Wohnungsmarkt vor allem für behinderte Menschen angespannt
Der Wohnungsmarkt, vor allem in den unteren und mittleren Segmenten, ist in vielen Regionen Deutschlands derart leergefegt, so dass es kaum möglich ist, eine neue Wohnung zu finden.
Die expliziten Vorgaben der Leistungsbehörden erschweren zusätzlich eine “angemessene Wohnung” im Sinne der festgelegten Unterkunftskosten im SGB II zu finden.
Wer dann noch eine einigermaßen behindertengerechte Wohnung finden muss, hat es noch schwerer ein geeignetes Zuhause zu finden. “Elisa ist seit kurzem querschnittsgelähmt und musste aus ihrer Wohnung raus”, berichtet Helener Steinhaus, Gründer von Sanktionsfrei e.V. Ein kaum zu bewerkstelligendes Unterfangen, wenn die Wohnung Rollstuhlgerecht sein soll.
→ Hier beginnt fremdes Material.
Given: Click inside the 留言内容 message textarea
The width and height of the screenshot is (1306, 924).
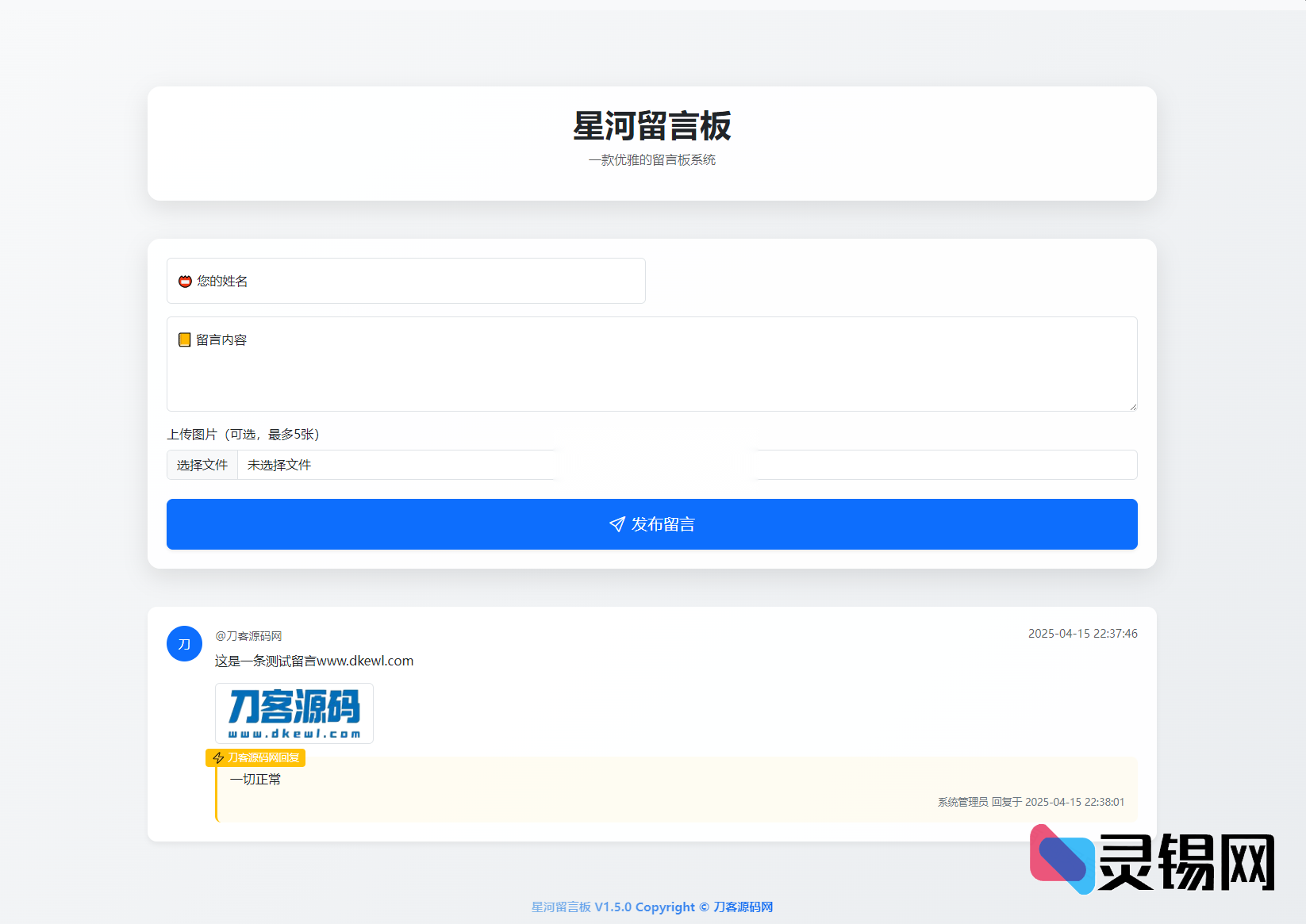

Wohnungen teurer als Vorgaben des Jobcenters
Rollstuhlgerechte Wohnungen liegen laut Steinhaus weit “oberhalb der Angemessenheitsgrenzen der Jobcenter”. Das ist auch dann der Fall, wenn der 30-prozentige Zuschuss zu den Unterkunftskosten, aufgrund der vorliegenden Schwerbehinderung, berücksichtigt würde.
Elisa konnte zwar eine Wohnung finden, allerdings war die Miete höher, als in den Angemessenheitsregeln festgelegt. Aus diesem Grund wandte sie sich an das Jobcenter, damit die Behörde dennoch ihre Zustimmung gibt. Denn ohne Erlaubnis des Leistungsträgers dürfen Hartz IV Beziehende in solchen Fällen nicht umziehen.
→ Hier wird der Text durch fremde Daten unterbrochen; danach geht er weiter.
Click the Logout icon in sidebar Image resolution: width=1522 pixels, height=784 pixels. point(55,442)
Jobcenter verweist auf Obdachlosenheim
Trotz mehrmaliger Kontaktversuche habe das Jobcenter wochenlang nicht reagiert, wie der Verein in einem Twitter-Post berichtet.
Nachdem alle Emails offenbar ins Leere liefen, rief Elisa bei der Behörde an. Statt einer konkreten Unterstützung oder Zusage wurde ihr keine Hilfe zuteil. Stattdessen gab man ihr den Tip, dass “würde sie obdachlos werden, müsse sie nicht auf der Straße schlafen”. Schließlich gäbe es ja noch Obdachloseneinrichtungen.
Umzug ohne Zustimmung, kein Geld für Lebensmittel
Weil die Betroffene in keinem Fall in einem Obdachlosenheim landen wollte, hat Elisa ohne Zustimmung des Jobcenters die Wohnung bezogen. Die Behörde übernimmt allerdings nur die Mietkosten der alten Wohnung.
Weil aber die Wohnungsmiete zu hoch ist, muss sie nunmehr die Differenz aus den Regelleistungen zahlen. Dadurch bleibt kein Geld mehr für Lebensmittel. Schlimmer noch: Die Betroffene ist zusätzlich nun verschuldet.
Vorwurf der Fahrlässigkeit
„Ich bin schockiert über die Ignoranz und die Fahrlässigkeit“ des Jobcenter, mahnt Steinhaus. Sie selbst habe die Mails der Betroffenen gelesen, “in denen Elisa richtiggehend um Antwort fleht”. „Ich möchte mir nicht ausmalen, wie schlaflos ihre Nächte waren, bis sie es zum Glück geschafft hat, sich das Geld für die Kaution zu leihen.“
Der Verein hat nun einen Anwalt eingeschaltet und unterstützt Elisa mit Spendengeldern, damit sie sich wenigstens Lebensmitteln kaufen kann.
Schlechte Stimmung bei Twitter
Bei Twitter sind die Stimmen zu dem Fall allerdings gemischt. Während viele User die Unterstützung positiv kommentieren, halten andere dem Verein vor, mit eine Fantasiegeschichte erzählt zu haben, um „moralischen Gewinn“ erzielen zu wollen.